I like the idea of putting yourself into a new teammate position and see how could they fuck up due to your bad naming.

4. Aesthetics

  • Use consistent layout, with patterns the reader can get used to.
  • Make similar code look similar.
  • Group related lines of code into blocks.
  • Aligning parts of the code into “columns” can make code easy to skim through.
  • If code mentions A, B, and C in one place, don’t say B, C, and A in another. Pick a meaningful order and stick with it.
  • Use empty lines to break apart large blocks into logical “paragraphs.”

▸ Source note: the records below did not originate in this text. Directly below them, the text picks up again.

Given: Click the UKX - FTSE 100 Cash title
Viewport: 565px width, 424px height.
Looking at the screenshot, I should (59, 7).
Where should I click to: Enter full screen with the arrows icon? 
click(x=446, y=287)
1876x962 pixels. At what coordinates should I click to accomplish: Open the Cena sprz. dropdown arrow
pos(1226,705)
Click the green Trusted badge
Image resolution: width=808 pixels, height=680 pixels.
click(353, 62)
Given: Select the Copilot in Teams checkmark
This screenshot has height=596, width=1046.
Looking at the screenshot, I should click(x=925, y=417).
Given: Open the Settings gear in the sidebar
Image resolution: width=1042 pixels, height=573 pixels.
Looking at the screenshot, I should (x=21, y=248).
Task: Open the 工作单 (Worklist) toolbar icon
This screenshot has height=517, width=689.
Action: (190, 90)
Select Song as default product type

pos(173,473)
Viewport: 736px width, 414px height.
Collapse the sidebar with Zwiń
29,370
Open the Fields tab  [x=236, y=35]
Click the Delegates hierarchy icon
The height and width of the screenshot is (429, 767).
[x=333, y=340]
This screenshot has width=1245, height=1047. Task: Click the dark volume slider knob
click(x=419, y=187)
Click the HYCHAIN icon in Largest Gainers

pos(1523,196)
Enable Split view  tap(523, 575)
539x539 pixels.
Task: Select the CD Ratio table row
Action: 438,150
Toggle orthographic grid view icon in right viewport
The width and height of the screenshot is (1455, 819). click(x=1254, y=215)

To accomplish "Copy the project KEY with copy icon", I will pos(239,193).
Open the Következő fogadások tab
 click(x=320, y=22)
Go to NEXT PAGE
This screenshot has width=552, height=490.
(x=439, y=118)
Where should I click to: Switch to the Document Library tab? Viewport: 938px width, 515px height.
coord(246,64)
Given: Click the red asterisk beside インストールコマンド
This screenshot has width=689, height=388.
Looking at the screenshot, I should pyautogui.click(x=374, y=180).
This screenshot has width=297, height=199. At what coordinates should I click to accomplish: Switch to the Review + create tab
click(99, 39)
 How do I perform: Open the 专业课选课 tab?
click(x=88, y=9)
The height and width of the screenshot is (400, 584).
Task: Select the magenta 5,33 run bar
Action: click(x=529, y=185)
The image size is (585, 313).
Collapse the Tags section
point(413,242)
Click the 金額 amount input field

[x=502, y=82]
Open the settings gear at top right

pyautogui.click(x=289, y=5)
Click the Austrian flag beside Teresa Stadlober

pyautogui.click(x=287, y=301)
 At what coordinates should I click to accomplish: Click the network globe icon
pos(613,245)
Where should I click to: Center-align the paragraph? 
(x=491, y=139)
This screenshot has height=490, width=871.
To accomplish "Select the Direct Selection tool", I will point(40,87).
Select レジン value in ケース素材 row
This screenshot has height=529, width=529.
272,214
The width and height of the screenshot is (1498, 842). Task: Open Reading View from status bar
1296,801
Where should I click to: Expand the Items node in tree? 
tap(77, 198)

More aestethic code is easier to read.

5. Knowing what to comment

  • The purpose of commenting is to help the reader know as much as the writer did.
  • Don’t comment just for the sake of commenting.
  • Don’t comment bad names. Fix the names instead.
  • Include director comments to understand the general idea. Imagine someone joins the team, what would you explain to her? These things have to be commented.
  • Comment your constants.
  • Put in the reader’s shoes.
  • Advertise likely pitfalls: what is surprising about the code? how it might by misused?
  • Summarise blocks of code so the reader doesn’t get lost in details.

I used to write comments just to write comments. If a function is called:

get_client_ids

Please don’t add the comment

# This function gets the clients ids

6. Making comments precise and compact

  • Comments should have high info-to-space ratio
  • Illustrate comments with carefully chosen input/output examples.
  • Add high-level idea of code instead of obvious details.

Providing examples is key if you want someone to use your code. I think R does this pretty well for package developers.

Simplifying loops and logic

7. Simplifying loops and logic

  • Key idea: make control flow as natural as possible.
  • Prefered orders in if(a == b) vs if(a != b):
    • Prefer positive case first.
    • Prefer simpler case first.
    • Prefer more interesting case first (there can be conflicts with the above).
  • Return early from functions if possible.
  • Minimize nesting.

I think it’s easier to reason about positive cases than negative (negating adds a complexity layer).

8. Breaking down giant expressions

  • Key idea: break down giant expressions into more digestible pieces.
  • Explaining variables: use extra variables that capture subexpressions.
  • Beware of “clever” chunks of code: they’re often harder to read.

This is something we’ve all been told. Split your code into functions, etc. I particularly like the warning about clever chunks of code. If you need to think very hard to code it, it’s probably going to be hard to understand.

9. Variables and readability

  • Sloppy use of variables issues:
    • The more variables, the harder to keep track of them: Eliminate variables that jut get in the way.
    • The bigger a variable scope, the longer you have to keep track: Make your variable visible by as few lines of code as possible.
    • The more often it changes, the harder it is to keep track of its value: Prefer write-once variables.

I particularly like the fact that variables shouldn’t be updated a lot and that they should be in the shortest subset of code possible.

Reorganizing your code

10. Extracting unrelated subproblems

  • Method to extract unrelated subproblems:
    • For each function/block, obtain the high-level goal of the code.
    • For each line of code, ask if it solves the high-level goal or an unrelated subproblem.
    • If enough lines solve an unrelated subproblem, extract the code in a separate function.
  • Create general-purpose code: separate generic code from project-specific code.

11. One task at a time

  • Key idea: Code should be organized so that it’s doing only one task at a time.
  • List all tasks code is doing. Some of them might easily become functions or classes. Others become paragraphs in a funciton.

12. Turning thoughts into code

  • Process that can help you code clearly:
    • Describe code as you would to a colleague.
    • Pay attention to key words.
    • Write code to match description.
  • The method is also valid for debugging (as describing the problem).

13. Writing less code

  • Eliminate nonessential features from product.
  • Rethink requirements to solve the easiest version of the problem that still gets the job done.
  • Stay familiar with standard libraries by reading their APIs.